-- Begin LISTING --

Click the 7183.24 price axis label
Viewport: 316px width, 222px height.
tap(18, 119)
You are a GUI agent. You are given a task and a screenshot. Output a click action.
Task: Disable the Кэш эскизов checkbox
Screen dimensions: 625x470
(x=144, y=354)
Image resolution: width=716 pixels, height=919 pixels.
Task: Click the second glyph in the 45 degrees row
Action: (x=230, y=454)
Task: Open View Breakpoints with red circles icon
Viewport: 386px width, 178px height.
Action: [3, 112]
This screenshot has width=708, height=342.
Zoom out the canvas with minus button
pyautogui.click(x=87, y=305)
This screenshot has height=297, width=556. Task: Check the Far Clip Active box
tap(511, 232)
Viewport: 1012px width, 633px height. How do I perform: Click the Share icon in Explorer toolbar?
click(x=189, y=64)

-- End LISTING --
-- Begin LISTING --

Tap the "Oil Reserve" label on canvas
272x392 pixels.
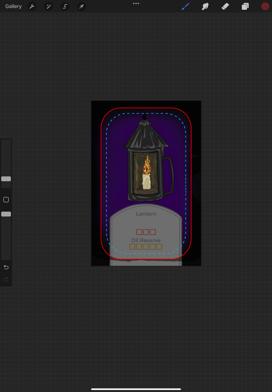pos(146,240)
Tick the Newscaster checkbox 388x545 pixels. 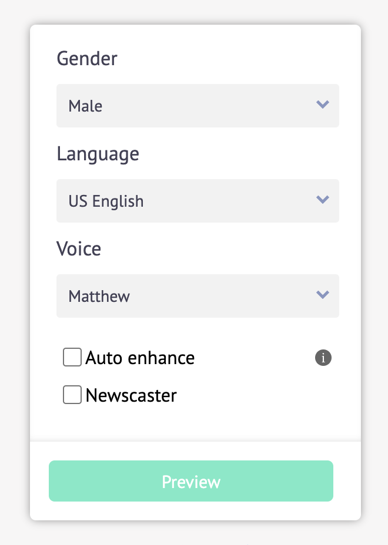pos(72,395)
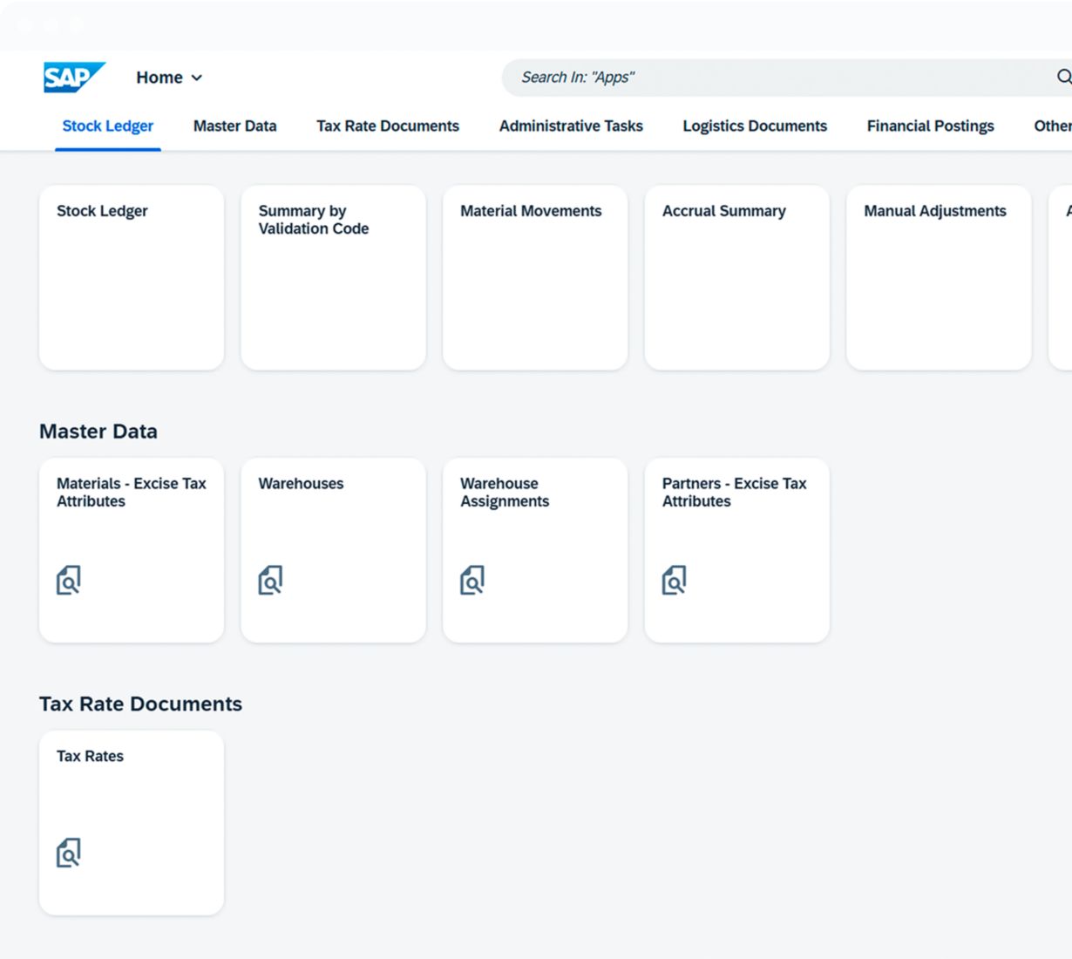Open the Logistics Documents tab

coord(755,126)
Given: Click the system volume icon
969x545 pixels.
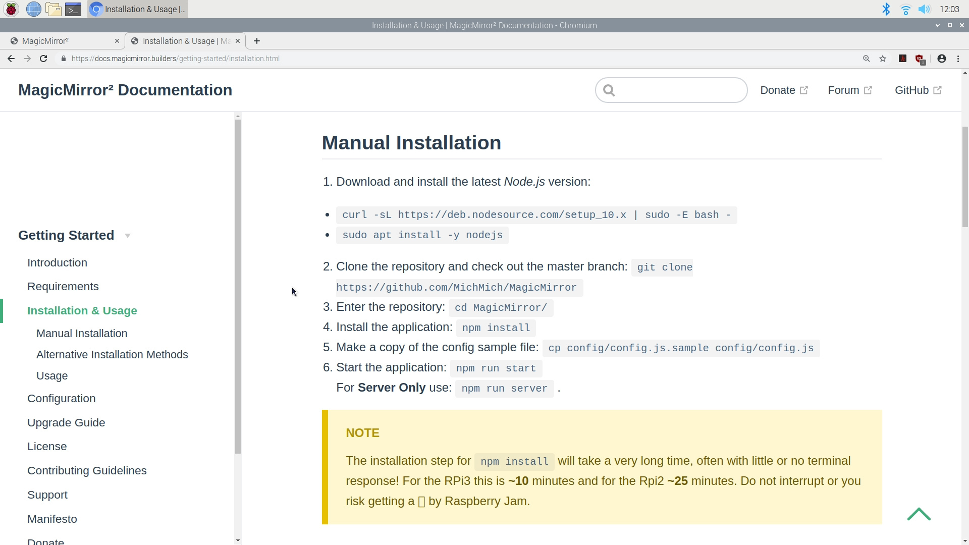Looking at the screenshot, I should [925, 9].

-- End LISTING --

#### TASK PROMPT
Rewrite the lines from the one containing "Given: Click the system volume icon" through the one containing "Looking at the screenshot, I should [925, 9].", inclusive, replacing "volume" with "network" and changing nothing else. Omit the pictures from your answer.

#### EXERCISE ANSWER
Given: Click the system network icon
969x545 pixels.
Looking at the screenshot, I should [925, 9].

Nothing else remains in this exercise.